Audrey—too young to even spell her name correctly—taught me Fierce Love for the first time, a love that literally wells up inside of you and overflows with all the things you want for Someone Else. I wanted the world to be kind to her. I wanted things to stay magical. I wanted her to believe in every dream she placed her finger upon. I wanted her to trust in maps and compasses, in the beating of her own heart, in the goodness of fairy tales and the love stories of life.
Clutching the little girl sunglasses, I began to weep. Collapsing onto the floor, curled up and shaking.
Remember how special I think you are, I had whispered to Audrey during nap time. Remember that you are limitless, I always wanted her to know. That you shouldn’t be fearless but don’t let those fears dictate your choices. That you may never remember a girl whose hair magically turned from curly to straight from one day to the next but remember her love. Her Morphing Love.
This is all your Little Bones need. A Love that morphs into Ambition. Imagination. Creativity. To Grow Them Strong.
A Love that will leave you seizing days and dreams with both hands long after I have stopped holding them.
I felt for a moment like a child coming out of the swimming pool, teeth chattering, being wrapped tight into the plush towel that mama used to pull and tuck around shoulders. Letting the warmth pour in. All the things I had wanted so fiercely for the holder of these Little Girl Sunglasses, it was all the things I had forgotten to want for myself as the Depression took me in by the shoulders and shook me, shook me, shook me.
I had forgotten me. A girl who deserved fierce love. A girl who deserved quiet moments. Days of rest. Clarity. The truth that it is fine to not have it altogether. The finest laces of life. Good stories. Happy endings. A girl who deserved to stand in the world, unafraid to use her megaphone. Unafraid to make noise. Unafraid to be the foolish one with the will to change the lives around her and know that she would play a part in history. A part in the history of love.

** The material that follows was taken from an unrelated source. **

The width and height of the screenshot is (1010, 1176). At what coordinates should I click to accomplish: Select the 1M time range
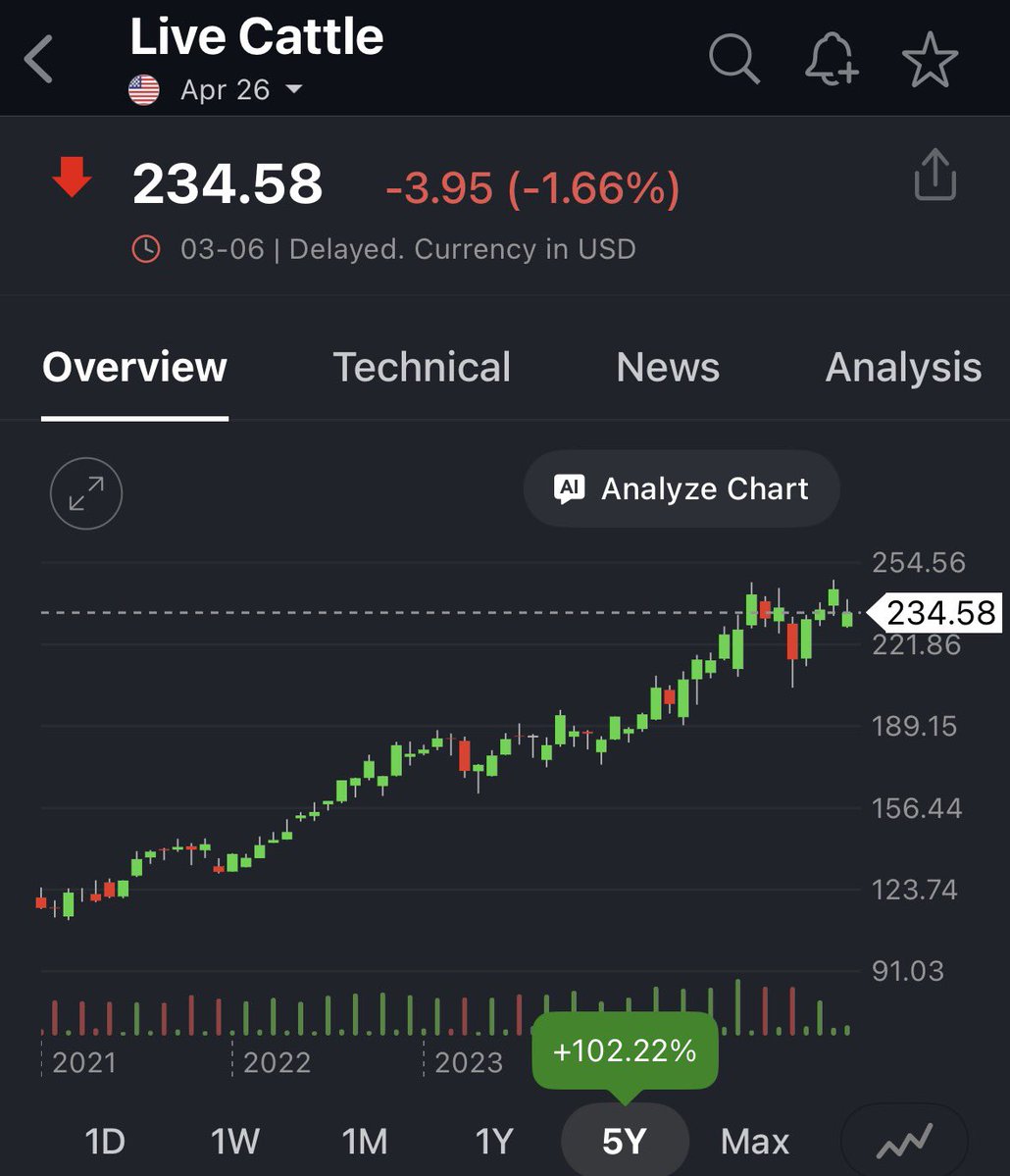365,1142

Until that morning, it had been Get Stronger. And Stop Crying. And Be Better. And Eat Less. And Try Harder. And Do, Do, Do.
It hadn’t been Depression, or This is Beyond My Control, but rather a boulder on my back that I couldn’t stop apologizing for. I am sorry I don’t feel like talking today. Don’t feel like walking. Don’t feel like moving. Don’t feel like waking up. Impossible feelings that can only be met with Love, a Love that waters the weak and rusty limbs of the Tired and Trying in Tin Man fashion. Only met with a hushed whisper like the ones that come after nightmares, “Shh… it is OK. It is OK, my sweet one.”
I didn’t get better on that day. I cannot type out the miracle that didn’t happen. Getting out of Depression was a slow and steady process. It took many days of Change, snapping and shifting in my bones, to make me whole again. But I stopped apologizing. I started acknowledging that I deserved just as much as anyone else. Happiness. Joy. Moments tucked into sepia-stained photographs. Laughter that comes from the belly. I deserved that kind of Love and it was fierce and it was pulsing and I was craving and unwilling to let the prospect of it go.
Fierce Love. It is not a passive arrival. It is not a fearful contender cowering in the corner. Fierce love is a tidal wave of awkward and imperfect but incomparable passion for goodness. For ourselves. For others. For the world. But it starts in our own souls, bubbling up like a river. Eventually pouring outward onto others.
It’s sun on the face after a cold winter.
Unconditional. Unwavering. Constant.
It is saying, “I deserve this,” and finding the strength to hold out your hands.